──────── Excerpted passage

Could a candle theoretically melt iron? The title question is rather illustrative. I suppose the real question would be:
Is heat cumulative?
Put back into an example: 
If I have a lit candle right beneath an iron bar, assuming the candle will remain lit indefinitely, and that the heat-losing rate is below the heat-getting rate. Will the bar eventually reach the needed temperature for it to melt?
If the answer is no:
Once the iron bar reached the max temp the candle can get it to. Where does all of the energy (heat) go after?
EDIT: 
The question "is heat cumulative?" can be ignored as it is out of place and is misleading. Althrough the answer for it is "yes", it doesn't mean the answer for the general question is also "yes".
The point is not if it is actually possible to melt iron with a candle. Iron and candle are mere parts of the illustration, their properties are irrelevant.
A better phrasing of the main question would be:
Could a heating object contained in a perfectly closed system push the temperature of the system above its own temperature?
 A: Other answers are right about an iron bar, but it is possible to burn iron with a candle flame — in the right form.  In particular, it's well known that steel wool will easily burn in self-sustaining fashion.  But since it's mostly iron — only around 0.1% carbon by mass — and apparently iron wool will also work, it means that iron does indeed burn.
One difference from a bar is the proportionally greater surface area, allowing more interaction with air and hence more complete combustion.  Note that there's a difference between melting and burning; you don't have to melt something before you burn it, and things can still burn even after they've melted.
Another difference is the smaller thermal mass of the heated element.  Basically, the strands don't carry heat away quickly enough to stop the surface getting hot enough to react with the air.
Of course, @Criggie points out that iron powder will also burn.  Indeed many materials that we don't normally think of as flammable (flour, for example) will burn when turned into dust.
A: I'll try a simple explanation. Assume that there are no phase transitions initially. As you heat a body, its temperature rises, and it radiates energy into the surrounding space according to $$P = A\varepsilon \sigma T^4$$ ($\sigma$ is the Stefan Boltzman constant, $A$ is the surface area, $T$ is the temperature, $\varepsilon$ is the emmissivity).
Obviously, $P$ increases as $T$ increases. So, if before the bar reaches its melting point, $P$ becomes equal to the power input (from the flame), there will be no net flow of energy across the surrounding-bar interface (for if there were, $P$ would be greater than the input power, and more energy will be lost than gained, taking it back to the stable equilibrium point). At this point, notice that the temperature is constant, because any energy supplied by the candle is equivalently emmitted by the body (sort of dynamic equilibrium). Of course, this is only possible if the bar doesn't melt before this temperature is reached.
A: 
If I have a lit candle right beneath an iron bar, assuming the candle
  will lit indefinitely, and that the heat-losing rate is below the
  heat-getting rate. Will the bar eventually reach the needed
  temperature for it to melt?

Under those conditions, yes, the candle would melt the iron.
Ultimately, you're balancing heat gains with heat losses. If you assume that the heat gains are always higher than the heat losses, the temperature of the candle no longer carries any significance - it's effectively at infinite temperature, because that's all the meaning temperature has in the first place!
In reality, this is impossible, of course. It takes energy to make heat go against the heat gradient (that is, away from equilibrium). Even in an ideal setup, as the iron gets hotter than the candle flame, it will release more energy that gets in - this is a simple fact of thermodynamics.

────────────────
──────── Data provided

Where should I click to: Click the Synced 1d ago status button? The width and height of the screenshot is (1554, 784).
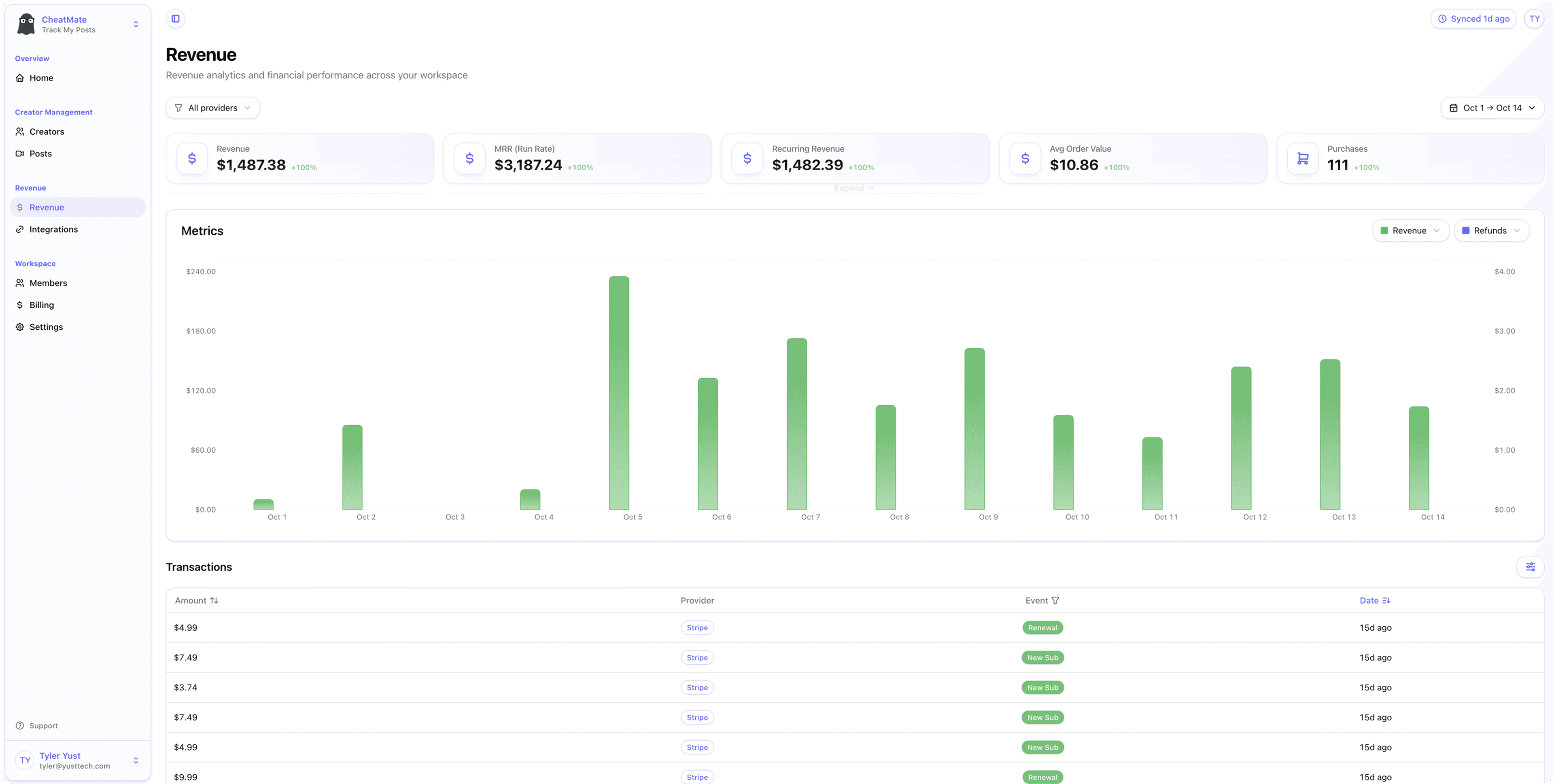[x=1473, y=18]
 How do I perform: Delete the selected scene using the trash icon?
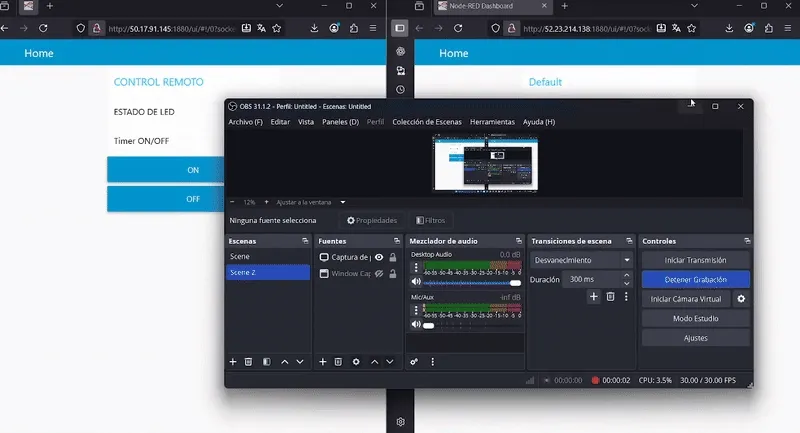[248, 361]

────────────────

### To be done
Go on with the candle-and-iron thread above, starting right after its last sentence.

### In response
However, let's say that we make the experiment in a magical environment like so:


*

*All the waste products of the burning are immediatelly magically turned back into oxygen (in a real environment, you'd need to remove the waste products and replace them with fresh air - this would of course make you lose heat from the system).

*The candle flame is 100% isolated from the fuel of the candle (in other words, we don't care about what happens to the candle itself as temperature gets hotter - in a real environment, it would eventually spontaneously combust).

*The box walls are 100% reflective and 100% thermal isolant. This means that all the radiation and hot air stays in. In a real environment, this is quite impossible, of course.


As the heat inside the box builds up, the temperature of the flame will also increase - the burning reaction will be far more favoured under higher temperature conditions. Eventually, the temperature of both the flame and the system as a whole will get higher than the melting temperature of the iron (though note that as temperature increases, so does pressure - so it will not be iron melting temperature at standard pressure anymore :)).
If you want to avoid increasing the temperature of the flame, you'd need to keep the candle out of the system entirely. Say, you would have a one-way window into the magical box, so that the candle's radiation will get in, but the heat couldn't get back out. This makes our magical box even more magical, of course - this is entirely un-thermodynamical :) But the main fun part at this point is that you can just remove the candle entirely - your lab room temperature will be quite enough to melt the iron eventually :) 
If you want to keep to 100% realistic scenarios, it's not possible for a 1400 °C thing to heat something to 1600 °C; however, a candle under those conditions will no longer have a 1400 °C flame - as heat and pressure increases, so will the temperature of the flame, until your candle starts breaking down spontaneously :) In any case, the thing doing the heating must have a temperature higher than the melting point, otherwise, it would be heated in return.
A: The bar has, depending on its composition, a specific  temperature at which it will first become plastic, then a higher temperature at which it will eventually melt.
If you continue to put heat into the bar, by using say 100 similar candles, then, depending on the specific heat capacity of the metal, (that is the amount of heat needed to raise the temperature by 1 °C), the bar may melt, if enough heat is provided.
The specific heat capacity of solid aluminum (0.904 J/g/°C) is different than the specific heat capacity of solid iron (0.449 J/g/°C). This means that it would require almost twice as much heat  to increase the temperature of a given mass of aluminum by 1°C compared to the amount of heat required to increase the temperature of the same mass of iron by 1°C.

This is a rough idea of how heat, increasing along the bottom line, raises temperature, and the horizontal lines are temperatures at which a phase change occurs.
Heat is a form of energy, when the bar heats up, and the candle burns out, the heat energy contained in the bar will be lost to the surrounding air, until everything in the system is at the same temperature. 
There is one exception to this idea, called a phase transition. Say you continue to put heat into a solid bar, then just at the point where it goes to liquid form, you can put heat in, without raising the temperature.
The heat energy from the candles temporarily goes into breaking the chemical bonds that allow a solid to become liquid. After that the liquid metal will keep rising in temperature as long as you keep putting heat in.
A: Yes, heat is cumulative.  The outer core of the Earth is molten iron, because the decay of radioactive minerals builds up heat.   Heat is evolved and is conducted up from the ground and lost to space.   The final temperature is determined by the balance of heat generation (near-constant) and loss (faster when the core-to-surface temperature difference is high).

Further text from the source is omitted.